> **WHAT IS BEING ASKED**
Format as a JSON list of strings, one string per line, everything from the line containing "Select KTX 027 row departing 13:05" down through the end of the listing below. Skip blank lines and leave the pictures out.

> **MATERIAL FOR THIS EXERCISE**
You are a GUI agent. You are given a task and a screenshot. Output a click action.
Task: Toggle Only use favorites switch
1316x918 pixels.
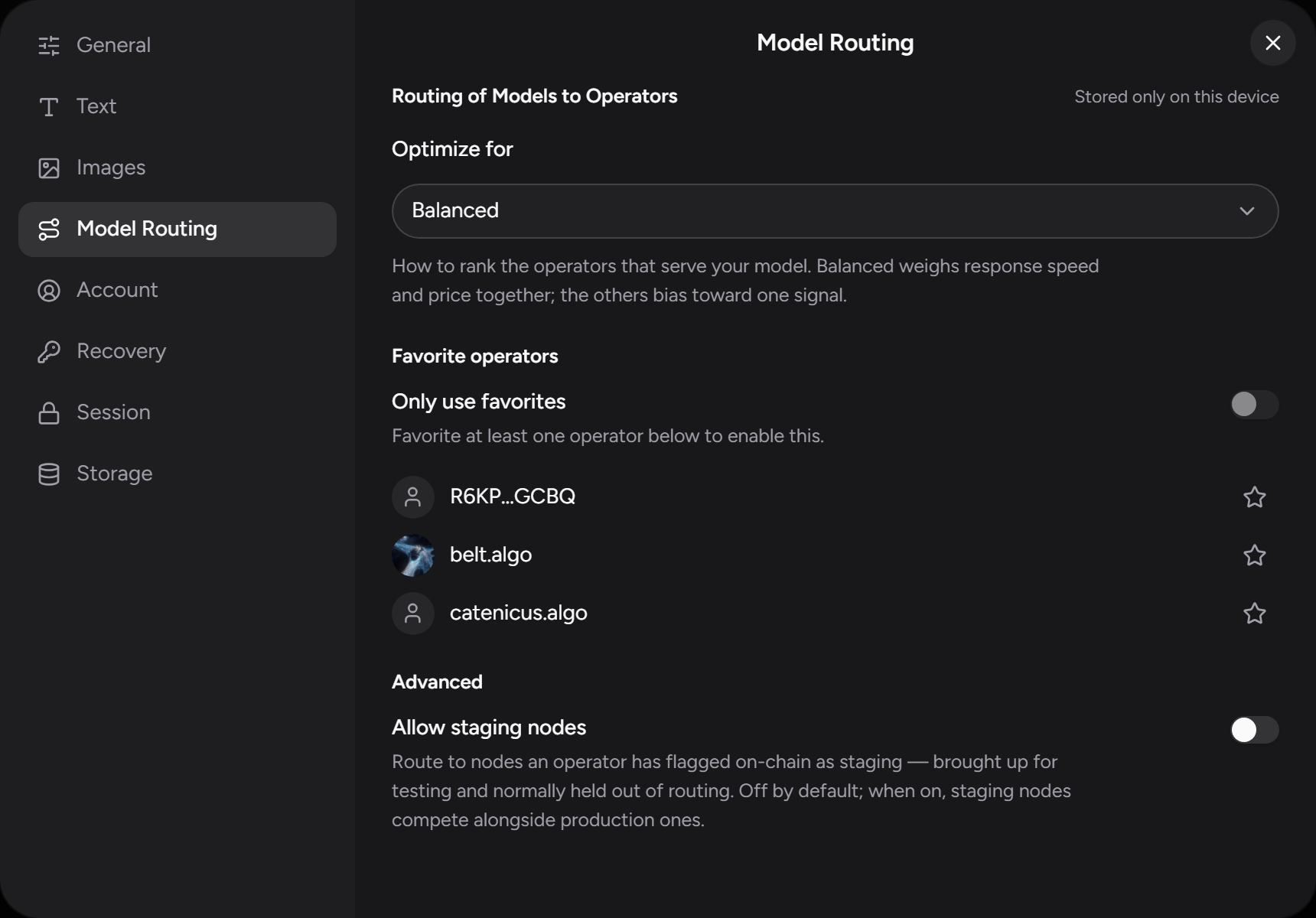1254,405
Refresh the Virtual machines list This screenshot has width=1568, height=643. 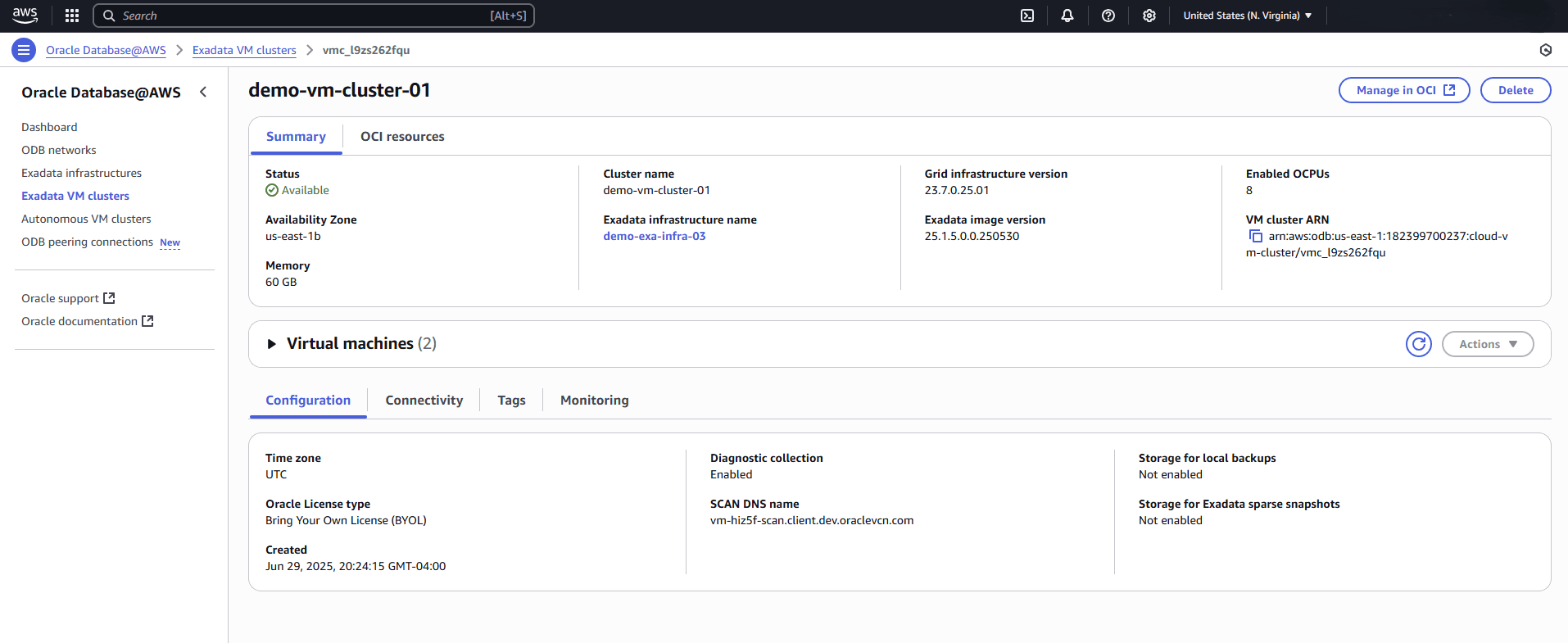click(1419, 344)
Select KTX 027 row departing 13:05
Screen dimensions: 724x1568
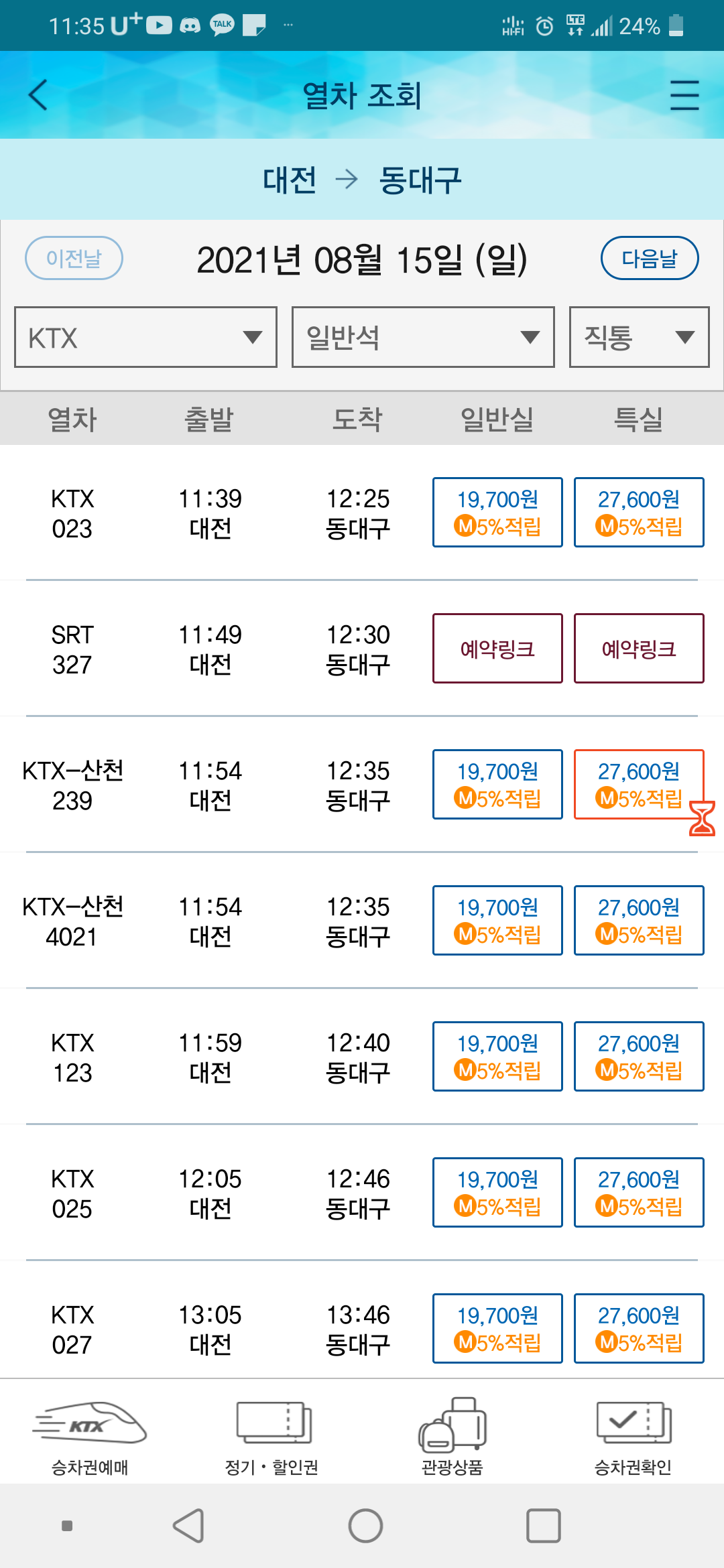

> **TASK RESPONSE**
[
  "Select KTX 027 row departing 13:05",
  "Screen dimensions: 724x1568"
]